● **TASK OBJECTIVE**: Render the lines of the listing below as a JSON list of strings, one string per line with blank lines omitted. Begin at the line that contains "Screen dimensions: 2400x1254" and stop after the line that contains "point(1233,68)".

Begin

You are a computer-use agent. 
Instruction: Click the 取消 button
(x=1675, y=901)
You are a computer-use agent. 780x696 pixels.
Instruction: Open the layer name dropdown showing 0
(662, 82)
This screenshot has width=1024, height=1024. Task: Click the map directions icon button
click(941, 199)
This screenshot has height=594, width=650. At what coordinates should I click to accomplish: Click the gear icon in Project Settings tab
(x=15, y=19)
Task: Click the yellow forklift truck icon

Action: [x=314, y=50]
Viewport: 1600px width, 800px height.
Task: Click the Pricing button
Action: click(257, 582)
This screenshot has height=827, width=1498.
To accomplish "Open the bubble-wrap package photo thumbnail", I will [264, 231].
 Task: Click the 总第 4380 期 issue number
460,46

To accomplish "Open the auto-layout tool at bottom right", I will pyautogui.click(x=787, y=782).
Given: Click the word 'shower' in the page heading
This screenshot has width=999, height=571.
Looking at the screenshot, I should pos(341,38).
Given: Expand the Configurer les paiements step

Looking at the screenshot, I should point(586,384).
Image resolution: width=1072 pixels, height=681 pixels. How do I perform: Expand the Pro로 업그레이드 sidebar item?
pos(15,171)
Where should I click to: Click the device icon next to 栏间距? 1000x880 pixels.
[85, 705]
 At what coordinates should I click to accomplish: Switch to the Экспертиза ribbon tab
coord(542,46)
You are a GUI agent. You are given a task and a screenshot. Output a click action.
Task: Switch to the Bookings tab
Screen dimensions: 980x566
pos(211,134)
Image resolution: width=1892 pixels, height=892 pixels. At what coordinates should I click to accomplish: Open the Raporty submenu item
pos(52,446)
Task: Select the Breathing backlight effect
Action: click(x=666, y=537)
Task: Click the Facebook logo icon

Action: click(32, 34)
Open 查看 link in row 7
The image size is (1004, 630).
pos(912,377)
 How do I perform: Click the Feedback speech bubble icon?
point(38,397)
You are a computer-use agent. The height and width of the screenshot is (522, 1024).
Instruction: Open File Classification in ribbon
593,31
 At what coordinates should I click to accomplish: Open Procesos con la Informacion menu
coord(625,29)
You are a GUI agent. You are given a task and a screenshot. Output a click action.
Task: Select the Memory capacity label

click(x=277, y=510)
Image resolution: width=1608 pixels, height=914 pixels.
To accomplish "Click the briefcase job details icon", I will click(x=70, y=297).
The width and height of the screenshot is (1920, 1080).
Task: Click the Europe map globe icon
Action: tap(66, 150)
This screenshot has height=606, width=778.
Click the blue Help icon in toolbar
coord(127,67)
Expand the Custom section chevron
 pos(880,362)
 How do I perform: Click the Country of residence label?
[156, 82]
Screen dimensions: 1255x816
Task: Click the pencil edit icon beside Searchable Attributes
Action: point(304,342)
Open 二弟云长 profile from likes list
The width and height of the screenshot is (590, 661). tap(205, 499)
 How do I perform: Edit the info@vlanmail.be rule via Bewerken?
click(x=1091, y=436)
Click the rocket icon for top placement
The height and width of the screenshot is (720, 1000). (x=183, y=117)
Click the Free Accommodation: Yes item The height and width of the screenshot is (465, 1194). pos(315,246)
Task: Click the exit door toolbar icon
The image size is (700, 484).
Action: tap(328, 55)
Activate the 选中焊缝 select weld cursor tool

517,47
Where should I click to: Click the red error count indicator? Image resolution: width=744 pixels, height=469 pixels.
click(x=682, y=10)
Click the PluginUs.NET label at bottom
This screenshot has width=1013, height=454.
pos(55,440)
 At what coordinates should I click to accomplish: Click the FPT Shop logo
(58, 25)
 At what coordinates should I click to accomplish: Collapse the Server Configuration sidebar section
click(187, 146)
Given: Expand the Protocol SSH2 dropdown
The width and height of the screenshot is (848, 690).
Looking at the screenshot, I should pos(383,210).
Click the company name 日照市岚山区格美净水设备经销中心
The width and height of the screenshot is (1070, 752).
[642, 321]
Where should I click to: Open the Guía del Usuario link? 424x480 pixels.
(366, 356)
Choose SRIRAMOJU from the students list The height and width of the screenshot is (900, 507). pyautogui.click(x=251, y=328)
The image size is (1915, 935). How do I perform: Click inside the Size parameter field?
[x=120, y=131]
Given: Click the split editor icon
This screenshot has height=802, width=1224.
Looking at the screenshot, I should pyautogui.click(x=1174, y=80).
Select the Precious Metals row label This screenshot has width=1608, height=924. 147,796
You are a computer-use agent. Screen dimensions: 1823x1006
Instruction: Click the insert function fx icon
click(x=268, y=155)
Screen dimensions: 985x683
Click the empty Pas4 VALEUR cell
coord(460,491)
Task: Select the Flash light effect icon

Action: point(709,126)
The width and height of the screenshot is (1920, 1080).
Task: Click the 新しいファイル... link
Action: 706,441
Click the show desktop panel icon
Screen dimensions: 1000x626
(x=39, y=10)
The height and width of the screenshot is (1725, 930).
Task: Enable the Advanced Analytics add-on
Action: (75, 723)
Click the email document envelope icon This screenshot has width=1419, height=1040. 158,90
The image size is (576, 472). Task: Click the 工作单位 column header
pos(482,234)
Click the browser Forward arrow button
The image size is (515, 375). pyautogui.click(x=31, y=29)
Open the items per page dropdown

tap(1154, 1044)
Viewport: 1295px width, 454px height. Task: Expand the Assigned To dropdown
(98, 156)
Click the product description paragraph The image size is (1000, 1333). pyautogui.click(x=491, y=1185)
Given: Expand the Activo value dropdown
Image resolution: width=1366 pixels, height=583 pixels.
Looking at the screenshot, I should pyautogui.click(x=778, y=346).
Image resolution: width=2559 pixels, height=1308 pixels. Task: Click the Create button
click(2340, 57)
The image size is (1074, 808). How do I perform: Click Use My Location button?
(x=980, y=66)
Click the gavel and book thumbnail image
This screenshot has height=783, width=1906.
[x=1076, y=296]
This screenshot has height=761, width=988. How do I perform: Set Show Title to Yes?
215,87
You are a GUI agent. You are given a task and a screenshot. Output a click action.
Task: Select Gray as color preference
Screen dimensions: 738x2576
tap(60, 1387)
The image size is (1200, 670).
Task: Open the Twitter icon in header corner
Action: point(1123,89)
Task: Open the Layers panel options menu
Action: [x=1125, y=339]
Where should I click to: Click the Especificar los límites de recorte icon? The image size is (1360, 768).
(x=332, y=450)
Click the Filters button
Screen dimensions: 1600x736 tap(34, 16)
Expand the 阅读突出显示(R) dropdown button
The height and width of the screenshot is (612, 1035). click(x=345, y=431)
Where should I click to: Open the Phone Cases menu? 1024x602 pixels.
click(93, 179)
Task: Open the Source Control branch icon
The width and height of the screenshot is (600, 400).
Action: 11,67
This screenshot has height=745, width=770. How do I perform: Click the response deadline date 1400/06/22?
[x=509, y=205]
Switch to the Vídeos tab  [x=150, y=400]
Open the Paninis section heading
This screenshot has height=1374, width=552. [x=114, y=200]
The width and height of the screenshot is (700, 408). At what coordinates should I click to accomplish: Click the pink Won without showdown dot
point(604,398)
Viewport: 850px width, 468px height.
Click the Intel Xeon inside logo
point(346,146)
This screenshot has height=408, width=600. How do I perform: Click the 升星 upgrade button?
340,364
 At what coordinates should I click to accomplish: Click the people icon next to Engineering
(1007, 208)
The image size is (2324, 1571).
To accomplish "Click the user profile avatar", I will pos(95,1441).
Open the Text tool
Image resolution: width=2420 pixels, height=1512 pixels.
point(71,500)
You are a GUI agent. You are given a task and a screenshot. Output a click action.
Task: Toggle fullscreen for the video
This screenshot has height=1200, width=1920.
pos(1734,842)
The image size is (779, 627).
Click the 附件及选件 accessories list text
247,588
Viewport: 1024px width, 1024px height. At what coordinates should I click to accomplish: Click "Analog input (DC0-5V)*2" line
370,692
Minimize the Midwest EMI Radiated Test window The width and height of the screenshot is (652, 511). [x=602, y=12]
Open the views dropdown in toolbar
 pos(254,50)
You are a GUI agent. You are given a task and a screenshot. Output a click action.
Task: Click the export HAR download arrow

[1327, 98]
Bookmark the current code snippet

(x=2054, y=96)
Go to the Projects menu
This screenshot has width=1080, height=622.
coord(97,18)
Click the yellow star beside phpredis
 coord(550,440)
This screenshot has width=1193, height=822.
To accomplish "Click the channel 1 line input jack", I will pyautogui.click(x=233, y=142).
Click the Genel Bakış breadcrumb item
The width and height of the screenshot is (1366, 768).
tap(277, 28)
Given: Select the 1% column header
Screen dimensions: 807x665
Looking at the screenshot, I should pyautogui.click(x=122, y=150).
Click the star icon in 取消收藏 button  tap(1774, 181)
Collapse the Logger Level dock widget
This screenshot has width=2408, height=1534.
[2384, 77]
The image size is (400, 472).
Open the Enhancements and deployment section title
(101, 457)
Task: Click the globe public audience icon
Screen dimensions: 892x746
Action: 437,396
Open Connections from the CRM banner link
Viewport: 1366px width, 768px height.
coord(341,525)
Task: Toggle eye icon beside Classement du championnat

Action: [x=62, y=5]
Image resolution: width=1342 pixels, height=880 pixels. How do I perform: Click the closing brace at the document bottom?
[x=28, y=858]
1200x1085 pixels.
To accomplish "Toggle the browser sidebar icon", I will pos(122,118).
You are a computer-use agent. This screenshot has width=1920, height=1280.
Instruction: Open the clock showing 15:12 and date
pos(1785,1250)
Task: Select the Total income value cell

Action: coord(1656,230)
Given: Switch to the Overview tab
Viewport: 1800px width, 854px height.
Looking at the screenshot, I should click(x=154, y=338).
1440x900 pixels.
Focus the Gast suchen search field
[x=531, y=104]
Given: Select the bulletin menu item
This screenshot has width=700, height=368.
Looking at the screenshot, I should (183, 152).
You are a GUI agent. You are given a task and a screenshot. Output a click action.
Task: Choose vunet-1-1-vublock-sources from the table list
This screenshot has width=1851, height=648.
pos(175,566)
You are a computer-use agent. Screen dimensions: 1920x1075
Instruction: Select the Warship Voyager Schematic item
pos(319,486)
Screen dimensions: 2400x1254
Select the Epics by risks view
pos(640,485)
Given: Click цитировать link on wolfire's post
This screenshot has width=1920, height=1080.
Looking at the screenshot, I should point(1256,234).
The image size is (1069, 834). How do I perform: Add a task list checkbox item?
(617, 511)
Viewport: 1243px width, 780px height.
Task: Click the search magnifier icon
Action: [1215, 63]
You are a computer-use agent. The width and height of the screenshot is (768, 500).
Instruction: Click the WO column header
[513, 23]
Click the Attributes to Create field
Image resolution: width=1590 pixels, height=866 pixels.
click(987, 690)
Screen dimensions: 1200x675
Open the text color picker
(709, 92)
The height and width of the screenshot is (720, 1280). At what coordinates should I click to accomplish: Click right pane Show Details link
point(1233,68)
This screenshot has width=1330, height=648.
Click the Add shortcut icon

End

● **SOLUTION TO THIS PROBLEM**:
[
  "Screen dimensions: 2400x1254",
  "Select the Epics by risks view",
  "pos(640,485)",
  "Given: Click цитировать link on wolfire's post",
  "This screenshot has width=1920, height=1080.",
  "Looking at the screenshot, I should point(1256,234).",
  "The image size is (1069, 834). How do I perform: Add a task list checkbox item?",
  "(617, 511)",
  "Viewport: 1243px width, 780px height.",
  "Task: Click the search magnifier icon",
  "Action: [1215, 63]",
  "You are a computer-use agent. The width and height of the screenshot is (768, 500).",
  "Instruction: Click the WO column header",
  "[513, 23]",
  "Click the Attributes to Create field",
  "Image resolution: width=1590 pixels, height=866 pixels.",
  "click(987, 690)",
  "Screen dimensions: 1200x675",
  "Open the text color picker",
  "(709, 92)",
  "The height and width of the screenshot is (720, 1280). At what coordinates should I click to accomplish: Click right pane Show Details link",
  "point(1233,68)"
]